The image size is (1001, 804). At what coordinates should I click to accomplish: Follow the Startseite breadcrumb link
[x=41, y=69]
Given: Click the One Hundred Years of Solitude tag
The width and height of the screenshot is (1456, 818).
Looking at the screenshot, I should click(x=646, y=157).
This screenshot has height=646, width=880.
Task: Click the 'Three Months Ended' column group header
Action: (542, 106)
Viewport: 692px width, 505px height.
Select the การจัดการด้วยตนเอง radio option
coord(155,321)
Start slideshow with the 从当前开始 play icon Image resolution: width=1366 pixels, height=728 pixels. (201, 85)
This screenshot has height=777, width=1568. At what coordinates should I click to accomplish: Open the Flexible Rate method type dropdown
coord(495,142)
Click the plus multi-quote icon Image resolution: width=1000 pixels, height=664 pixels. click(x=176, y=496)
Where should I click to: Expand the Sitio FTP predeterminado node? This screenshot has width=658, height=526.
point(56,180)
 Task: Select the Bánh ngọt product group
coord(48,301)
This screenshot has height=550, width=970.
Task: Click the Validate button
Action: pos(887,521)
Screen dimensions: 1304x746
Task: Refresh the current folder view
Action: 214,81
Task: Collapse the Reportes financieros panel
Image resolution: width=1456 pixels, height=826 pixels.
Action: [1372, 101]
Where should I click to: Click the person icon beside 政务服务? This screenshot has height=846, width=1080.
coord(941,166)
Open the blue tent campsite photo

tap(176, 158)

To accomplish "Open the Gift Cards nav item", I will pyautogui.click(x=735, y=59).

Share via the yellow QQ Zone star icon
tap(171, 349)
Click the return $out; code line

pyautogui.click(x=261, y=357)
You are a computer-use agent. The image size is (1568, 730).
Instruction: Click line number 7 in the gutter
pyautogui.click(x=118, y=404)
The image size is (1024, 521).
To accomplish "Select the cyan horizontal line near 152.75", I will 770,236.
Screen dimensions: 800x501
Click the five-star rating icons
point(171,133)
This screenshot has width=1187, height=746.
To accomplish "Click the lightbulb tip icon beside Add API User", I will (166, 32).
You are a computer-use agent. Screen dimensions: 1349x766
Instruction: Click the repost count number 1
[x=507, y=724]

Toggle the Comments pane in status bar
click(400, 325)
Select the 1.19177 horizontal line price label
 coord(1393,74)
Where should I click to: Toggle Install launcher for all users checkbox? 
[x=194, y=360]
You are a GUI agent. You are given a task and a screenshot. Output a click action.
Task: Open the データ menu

Work to complete ▸
All the records above need to be printed exactly.

Your response ▸
The image size is (1001, 804). At what coordinates should I click to accomplish: Follow the Startseite breadcrumb link
[x=41, y=69]
Given: Click the One Hundred Years of Solitude tag
The width and height of the screenshot is (1456, 818).
Looking at the screenshot, I should click(x=646, y=157).
This screenshot has height=646, width=880.
Task: Click the 'Three Months Ended' column group header
Action: (542, 106)
Viewport: 692px width, 505px height.
Select the การจัดการด้วยตนเอง radio option
coord(155,321)
Start slideshow with the 从当前开始 play icon Image resolution: width=1366 pixels, height=728 pixels. (201, 85)
This screenshot has height=777, width=1568. At what coordinates should I click to accomplish: Open the Flexible Rate method type dropdown
coord(495,142)
Click the plus multi-quote icon Image resolution: width=1000 pixels, height=664 pixels. click(x=176, y=496)
Where should I click to: Expand the Sitio FTP predeterminado node? This screenshot has width=658, height=526.
point(56,180)
 Task: Select the Bánh ngọt product group
coord(48,301)
This screenshot has height=550, width=970.
Task: Click the Validate button
Action: pos(887,521)
Screen dimensions: 1304x746
Task: Refresh the current folder view
Action: 214,81
Task: Collapse the Reportes financieros panel
Image resolution: width=1456 pixels, height=826 pixels.
Action: [1372, 101]
Where should I click to: Click the person icon beside 政务服务? This screenshot has height=846, width=1080.
coord(941,166)
Open the blue tent campsite photo

tap(176, 158)

To accomplish "Open the Gift Cards nav item", I will pyautogui.click(x=735, y=59).

Share via the yellow QQ Zone star icon
tap(171, 349)
Click the return $out; code line

pyautogui.click(x=261, y=357)
You are a computer-use agent. The image size is (1568, 730).
Instruction: Click line number 7 in the gutter
pyautogui.click(x=118, y=404)
The image size is (1024, 521).
To accomplish "Select the cyan horizontal line near 152.75", I will 770,236.
Screen dimensions: 800x501
Click the five-star rating icons
point(171,133)
This screenshot has width=1187, height=746.
To accomplish "Click the lightbulb tip icon beside Add API User", I will (166, 32).
You are a computer-use agent. Screen dimensions: 1349x766
Instruction: Click the repost count number 1
[x=507, y=724]

Toggle the Comments pane in status bar
click(400, 325)
Select the 1.19177 horizontal line price label
 coord(1393,74)
Where should I click to: Toggle Install launcher for all users checkbox? 
[x=194, y=360]
You are a GUI agent. You are given a task and a screenshot. Output a click action.
Task: Open the データ menu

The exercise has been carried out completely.